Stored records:
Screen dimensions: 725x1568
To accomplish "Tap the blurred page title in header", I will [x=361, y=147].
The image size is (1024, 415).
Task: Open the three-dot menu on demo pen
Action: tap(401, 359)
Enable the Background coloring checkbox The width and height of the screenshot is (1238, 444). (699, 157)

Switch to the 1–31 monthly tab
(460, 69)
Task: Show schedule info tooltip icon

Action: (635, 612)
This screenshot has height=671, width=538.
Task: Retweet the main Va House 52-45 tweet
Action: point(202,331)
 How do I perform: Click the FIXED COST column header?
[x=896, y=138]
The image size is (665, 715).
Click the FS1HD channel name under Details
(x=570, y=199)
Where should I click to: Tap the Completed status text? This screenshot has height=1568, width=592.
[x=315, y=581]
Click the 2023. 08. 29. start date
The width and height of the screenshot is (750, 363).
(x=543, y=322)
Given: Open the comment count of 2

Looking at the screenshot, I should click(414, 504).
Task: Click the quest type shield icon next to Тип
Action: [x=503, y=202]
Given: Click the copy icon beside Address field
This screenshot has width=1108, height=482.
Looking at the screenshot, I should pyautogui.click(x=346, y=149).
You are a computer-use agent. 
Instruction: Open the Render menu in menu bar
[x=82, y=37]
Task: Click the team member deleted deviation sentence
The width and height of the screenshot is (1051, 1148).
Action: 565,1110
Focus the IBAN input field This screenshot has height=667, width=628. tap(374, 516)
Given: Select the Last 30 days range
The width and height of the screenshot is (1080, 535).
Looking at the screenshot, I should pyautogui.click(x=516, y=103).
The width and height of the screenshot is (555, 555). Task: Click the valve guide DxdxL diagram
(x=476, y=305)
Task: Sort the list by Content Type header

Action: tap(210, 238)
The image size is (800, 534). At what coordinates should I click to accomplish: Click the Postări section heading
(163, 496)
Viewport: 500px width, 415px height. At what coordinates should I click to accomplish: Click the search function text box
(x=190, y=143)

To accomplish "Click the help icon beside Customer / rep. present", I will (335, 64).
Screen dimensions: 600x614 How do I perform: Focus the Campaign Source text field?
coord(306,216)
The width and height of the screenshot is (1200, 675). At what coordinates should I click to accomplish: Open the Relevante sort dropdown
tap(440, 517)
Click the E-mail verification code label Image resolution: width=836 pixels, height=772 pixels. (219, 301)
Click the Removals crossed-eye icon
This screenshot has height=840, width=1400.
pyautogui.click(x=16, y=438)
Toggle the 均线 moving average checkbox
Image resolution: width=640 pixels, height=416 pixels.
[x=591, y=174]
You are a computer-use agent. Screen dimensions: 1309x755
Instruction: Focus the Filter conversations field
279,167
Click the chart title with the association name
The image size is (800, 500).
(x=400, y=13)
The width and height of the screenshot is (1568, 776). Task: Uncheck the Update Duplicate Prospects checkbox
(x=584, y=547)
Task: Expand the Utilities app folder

(Task goal):
Could you print, word for word, the line containing "You are a computer-use agent. Screen" and every line after it through the end of the records, and nothing else?

(Response area):
You are a computer-use agent. Screen dimensions: 1309x755
Instruction: Focus the Filter conversations field
279,167
Click the chart title with the association name
The image size is (800, 500).
(x=400, y=13)
The width and height of the screenshot is (1568, 776). Task: Uncheck the Update Duplicate Prospects checkbox
(x=584, y=547)
Task: Expand the Utilities app folder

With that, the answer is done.